Ritenendo evidentemente il mondo della scuola incapace di farvi fronte, il Ministero dell’Istruzione ha deciso di appaltare ai privati la lotta al disagio e alla dispersione scolastica.
Tutto ciò era, del resto, prevedibile ripensando alla carriera professionale di Letizia Brichetto Arnaboldi Moratti. Una carriera nella quale emergono, da un lato, spiccate attitudini per la gestione dei rapporti pubblico/privato e, dall’altro, approfondite conoscenze del fenomeno della tossicodipendenza. Per quanto riguarda il primo aspetto è, infatti, importante ricordare che, dopo essere stata presidente della RAI dal 1994 al 1996, assumendo la carica di Presidente e Amministratore delegato della News Corp Europe, riuscì a realizzare, fra il 1998 e il 1999, un significativo piano di espansione del gruppo Murdoch. Mentre, per quanto attiene al secondo aspetto, occorre ricordare che dal 1996 è membro del Comitato Direzione Rainbow-International Association Against Drug e che dal 2000 è Ambasciatore dell’ONU per la sezione Droga e Crimine. Quando nel 2001 venne scelta da Berlusconi, Letizia Moratti aveva, quindi, tutte le carte in regola per diventare Ministro dell’Istruzione della Repubblica Italiana.

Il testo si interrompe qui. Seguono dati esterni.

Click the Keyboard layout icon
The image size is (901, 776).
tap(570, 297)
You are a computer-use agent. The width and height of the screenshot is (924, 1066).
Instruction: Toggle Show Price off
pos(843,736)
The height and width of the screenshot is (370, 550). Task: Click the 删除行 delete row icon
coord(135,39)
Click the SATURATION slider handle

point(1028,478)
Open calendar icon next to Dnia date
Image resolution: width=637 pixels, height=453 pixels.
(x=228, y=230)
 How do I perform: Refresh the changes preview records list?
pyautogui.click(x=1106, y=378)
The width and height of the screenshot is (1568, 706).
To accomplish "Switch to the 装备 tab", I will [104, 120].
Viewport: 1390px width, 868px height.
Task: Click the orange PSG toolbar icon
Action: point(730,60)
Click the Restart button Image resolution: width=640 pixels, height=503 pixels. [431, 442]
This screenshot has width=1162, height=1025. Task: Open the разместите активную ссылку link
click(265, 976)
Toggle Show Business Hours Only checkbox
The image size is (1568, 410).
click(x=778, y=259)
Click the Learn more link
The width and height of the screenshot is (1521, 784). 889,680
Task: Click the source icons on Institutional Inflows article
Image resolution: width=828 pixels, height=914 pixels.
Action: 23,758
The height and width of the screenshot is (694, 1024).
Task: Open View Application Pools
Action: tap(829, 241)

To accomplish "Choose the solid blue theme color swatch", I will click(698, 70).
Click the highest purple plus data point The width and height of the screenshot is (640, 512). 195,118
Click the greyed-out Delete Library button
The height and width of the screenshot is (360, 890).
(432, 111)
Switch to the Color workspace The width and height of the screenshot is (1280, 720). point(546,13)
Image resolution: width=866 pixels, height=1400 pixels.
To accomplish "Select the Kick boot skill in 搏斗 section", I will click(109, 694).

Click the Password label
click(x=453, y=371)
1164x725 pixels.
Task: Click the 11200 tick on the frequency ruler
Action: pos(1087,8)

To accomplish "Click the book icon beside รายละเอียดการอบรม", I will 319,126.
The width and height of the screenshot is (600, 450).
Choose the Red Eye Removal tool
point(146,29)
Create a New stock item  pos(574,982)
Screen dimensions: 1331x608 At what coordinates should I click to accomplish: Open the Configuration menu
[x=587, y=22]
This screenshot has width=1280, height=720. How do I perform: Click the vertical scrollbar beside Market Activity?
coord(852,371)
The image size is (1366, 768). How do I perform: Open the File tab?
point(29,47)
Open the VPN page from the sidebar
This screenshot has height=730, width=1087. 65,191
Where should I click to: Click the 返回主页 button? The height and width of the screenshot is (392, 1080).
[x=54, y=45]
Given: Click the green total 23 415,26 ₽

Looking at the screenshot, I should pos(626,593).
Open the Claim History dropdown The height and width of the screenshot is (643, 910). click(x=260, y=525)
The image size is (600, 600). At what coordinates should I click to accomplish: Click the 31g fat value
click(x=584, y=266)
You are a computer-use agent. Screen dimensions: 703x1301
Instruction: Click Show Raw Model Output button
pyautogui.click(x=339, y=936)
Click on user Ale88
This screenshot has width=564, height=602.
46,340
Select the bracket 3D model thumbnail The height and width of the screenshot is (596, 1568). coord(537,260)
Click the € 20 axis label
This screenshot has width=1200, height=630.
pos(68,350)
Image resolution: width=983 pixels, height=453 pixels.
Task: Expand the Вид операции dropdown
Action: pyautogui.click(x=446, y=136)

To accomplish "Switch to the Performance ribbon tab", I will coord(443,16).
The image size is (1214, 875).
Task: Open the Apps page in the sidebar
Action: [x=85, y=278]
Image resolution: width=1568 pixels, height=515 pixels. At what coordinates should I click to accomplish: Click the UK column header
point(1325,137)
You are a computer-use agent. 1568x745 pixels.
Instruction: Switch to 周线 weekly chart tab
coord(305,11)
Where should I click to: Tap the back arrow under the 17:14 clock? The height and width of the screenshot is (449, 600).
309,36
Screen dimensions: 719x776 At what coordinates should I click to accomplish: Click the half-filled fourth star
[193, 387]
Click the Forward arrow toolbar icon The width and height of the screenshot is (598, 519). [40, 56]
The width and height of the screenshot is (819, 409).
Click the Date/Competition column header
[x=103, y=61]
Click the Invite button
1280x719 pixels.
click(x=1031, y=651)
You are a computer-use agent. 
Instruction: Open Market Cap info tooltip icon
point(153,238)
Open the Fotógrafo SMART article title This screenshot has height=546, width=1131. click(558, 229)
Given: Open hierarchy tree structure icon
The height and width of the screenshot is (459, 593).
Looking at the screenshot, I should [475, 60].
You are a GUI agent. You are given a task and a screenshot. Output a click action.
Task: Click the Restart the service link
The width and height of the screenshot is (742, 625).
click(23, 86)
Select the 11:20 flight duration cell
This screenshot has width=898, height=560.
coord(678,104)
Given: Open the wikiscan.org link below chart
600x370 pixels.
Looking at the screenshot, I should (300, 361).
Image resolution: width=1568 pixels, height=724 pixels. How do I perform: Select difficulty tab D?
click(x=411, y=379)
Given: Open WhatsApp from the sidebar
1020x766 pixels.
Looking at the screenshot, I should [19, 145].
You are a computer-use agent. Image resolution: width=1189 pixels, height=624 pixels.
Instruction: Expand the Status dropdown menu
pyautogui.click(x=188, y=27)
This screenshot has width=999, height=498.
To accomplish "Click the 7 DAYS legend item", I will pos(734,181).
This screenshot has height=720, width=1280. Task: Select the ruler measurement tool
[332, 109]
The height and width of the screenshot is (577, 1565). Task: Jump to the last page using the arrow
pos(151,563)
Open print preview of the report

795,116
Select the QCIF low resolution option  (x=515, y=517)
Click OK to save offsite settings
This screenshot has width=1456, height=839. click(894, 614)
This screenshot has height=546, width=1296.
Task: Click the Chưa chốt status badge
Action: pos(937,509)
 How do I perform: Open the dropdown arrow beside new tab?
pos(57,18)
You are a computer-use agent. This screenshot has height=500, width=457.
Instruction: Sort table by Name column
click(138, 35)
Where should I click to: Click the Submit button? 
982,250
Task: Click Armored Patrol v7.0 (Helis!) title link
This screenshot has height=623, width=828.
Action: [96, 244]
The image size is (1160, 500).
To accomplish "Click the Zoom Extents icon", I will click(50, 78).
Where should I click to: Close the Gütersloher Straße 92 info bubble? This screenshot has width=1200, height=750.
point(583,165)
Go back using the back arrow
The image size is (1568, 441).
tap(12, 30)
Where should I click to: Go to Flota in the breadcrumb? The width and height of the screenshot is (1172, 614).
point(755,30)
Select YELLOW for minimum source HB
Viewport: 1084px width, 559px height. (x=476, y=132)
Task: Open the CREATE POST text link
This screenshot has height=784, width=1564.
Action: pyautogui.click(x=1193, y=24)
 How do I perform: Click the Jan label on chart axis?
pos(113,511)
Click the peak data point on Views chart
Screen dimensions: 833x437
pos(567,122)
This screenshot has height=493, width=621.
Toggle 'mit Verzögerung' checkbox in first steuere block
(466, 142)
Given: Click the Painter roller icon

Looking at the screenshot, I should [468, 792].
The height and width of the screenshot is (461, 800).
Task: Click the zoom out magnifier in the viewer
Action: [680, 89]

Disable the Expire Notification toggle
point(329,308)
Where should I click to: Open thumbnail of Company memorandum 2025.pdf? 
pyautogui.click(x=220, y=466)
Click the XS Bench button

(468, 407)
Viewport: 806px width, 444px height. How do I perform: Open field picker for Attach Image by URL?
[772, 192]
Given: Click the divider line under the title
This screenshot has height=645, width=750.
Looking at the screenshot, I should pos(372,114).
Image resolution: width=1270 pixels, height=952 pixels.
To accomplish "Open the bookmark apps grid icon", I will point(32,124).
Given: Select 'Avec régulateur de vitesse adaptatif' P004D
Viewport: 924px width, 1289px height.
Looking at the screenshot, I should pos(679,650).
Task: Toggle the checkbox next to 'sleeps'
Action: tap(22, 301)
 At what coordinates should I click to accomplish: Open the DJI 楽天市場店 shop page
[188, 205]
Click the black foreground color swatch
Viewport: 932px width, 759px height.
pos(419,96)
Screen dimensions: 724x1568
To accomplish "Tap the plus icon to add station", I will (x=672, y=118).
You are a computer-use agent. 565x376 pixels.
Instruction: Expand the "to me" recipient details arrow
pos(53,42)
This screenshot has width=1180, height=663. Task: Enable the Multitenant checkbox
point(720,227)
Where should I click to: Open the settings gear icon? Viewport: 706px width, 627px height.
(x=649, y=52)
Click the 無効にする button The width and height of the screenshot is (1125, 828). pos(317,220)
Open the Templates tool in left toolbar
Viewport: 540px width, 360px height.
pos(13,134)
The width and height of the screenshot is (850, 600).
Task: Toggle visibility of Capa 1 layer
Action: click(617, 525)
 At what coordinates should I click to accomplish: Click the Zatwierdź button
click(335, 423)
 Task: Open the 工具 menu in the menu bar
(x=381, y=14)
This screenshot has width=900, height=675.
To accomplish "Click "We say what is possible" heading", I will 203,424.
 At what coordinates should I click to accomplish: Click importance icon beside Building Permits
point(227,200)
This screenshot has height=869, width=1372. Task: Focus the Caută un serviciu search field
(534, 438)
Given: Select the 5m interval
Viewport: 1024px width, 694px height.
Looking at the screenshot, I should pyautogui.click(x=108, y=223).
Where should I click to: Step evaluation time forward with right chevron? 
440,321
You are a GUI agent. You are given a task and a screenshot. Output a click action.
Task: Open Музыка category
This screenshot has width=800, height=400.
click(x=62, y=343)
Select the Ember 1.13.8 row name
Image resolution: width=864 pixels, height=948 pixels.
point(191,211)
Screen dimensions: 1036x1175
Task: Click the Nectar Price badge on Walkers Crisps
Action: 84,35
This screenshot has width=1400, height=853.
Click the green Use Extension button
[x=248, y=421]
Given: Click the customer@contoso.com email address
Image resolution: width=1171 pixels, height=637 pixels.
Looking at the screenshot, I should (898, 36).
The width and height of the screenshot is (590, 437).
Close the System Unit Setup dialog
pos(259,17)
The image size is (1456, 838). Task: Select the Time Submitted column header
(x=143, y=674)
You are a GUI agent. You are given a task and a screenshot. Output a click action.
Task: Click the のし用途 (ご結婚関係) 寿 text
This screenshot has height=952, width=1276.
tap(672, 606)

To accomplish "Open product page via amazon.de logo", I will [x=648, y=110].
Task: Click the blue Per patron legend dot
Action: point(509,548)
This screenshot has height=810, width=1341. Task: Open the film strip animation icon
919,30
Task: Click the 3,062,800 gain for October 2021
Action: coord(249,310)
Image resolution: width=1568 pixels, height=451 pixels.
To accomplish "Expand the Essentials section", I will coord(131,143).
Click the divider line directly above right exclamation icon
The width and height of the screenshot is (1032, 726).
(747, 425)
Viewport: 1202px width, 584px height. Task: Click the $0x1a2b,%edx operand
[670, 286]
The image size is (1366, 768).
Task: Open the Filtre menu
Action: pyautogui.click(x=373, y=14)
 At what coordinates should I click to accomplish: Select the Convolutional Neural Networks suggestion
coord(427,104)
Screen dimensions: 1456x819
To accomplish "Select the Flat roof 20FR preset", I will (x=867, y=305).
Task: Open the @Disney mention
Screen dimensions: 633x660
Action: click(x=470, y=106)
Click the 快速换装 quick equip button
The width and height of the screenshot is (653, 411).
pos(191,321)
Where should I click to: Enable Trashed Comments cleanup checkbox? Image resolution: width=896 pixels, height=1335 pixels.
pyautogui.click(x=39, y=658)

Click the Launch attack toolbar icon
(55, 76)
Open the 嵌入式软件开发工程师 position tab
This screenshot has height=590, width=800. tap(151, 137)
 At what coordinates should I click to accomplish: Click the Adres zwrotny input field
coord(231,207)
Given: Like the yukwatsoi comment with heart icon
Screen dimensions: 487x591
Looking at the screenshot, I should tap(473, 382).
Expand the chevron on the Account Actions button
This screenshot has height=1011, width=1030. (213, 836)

Da brava manager, quando la sua esperienza governativa sarà felicemente o infelicemente conclusa, potrà tornare ai suoi tanti impegni nel mondo della finanza internazionale; le cose, purtroppo, andranno diversamente per i docenti che si apprestano a sperimentare sulla propria pelle gli effetti delle sue iniziative di riforma.
Una buona parte delle possibilità di carriera che questi docenti si troveranno dinanzi varieranno fra quelle di docente-da-guardia-raccoglitore-di-sciacqui, docente-da-guardia-tamponatore-coercitivo, docente-da-guardia-tamponatore-autorizzato, docente-da-guardia-accompagnatore-pomeridiano-di-tutor-privato/sociali, e male che vada si potrà sempre aspirare ad essere assunti, ovviamente a tempo determinato, per lavori di piccola manutenzione a San Patrignano.
Siamo di fronte all’autentico trionfo della flessibilità.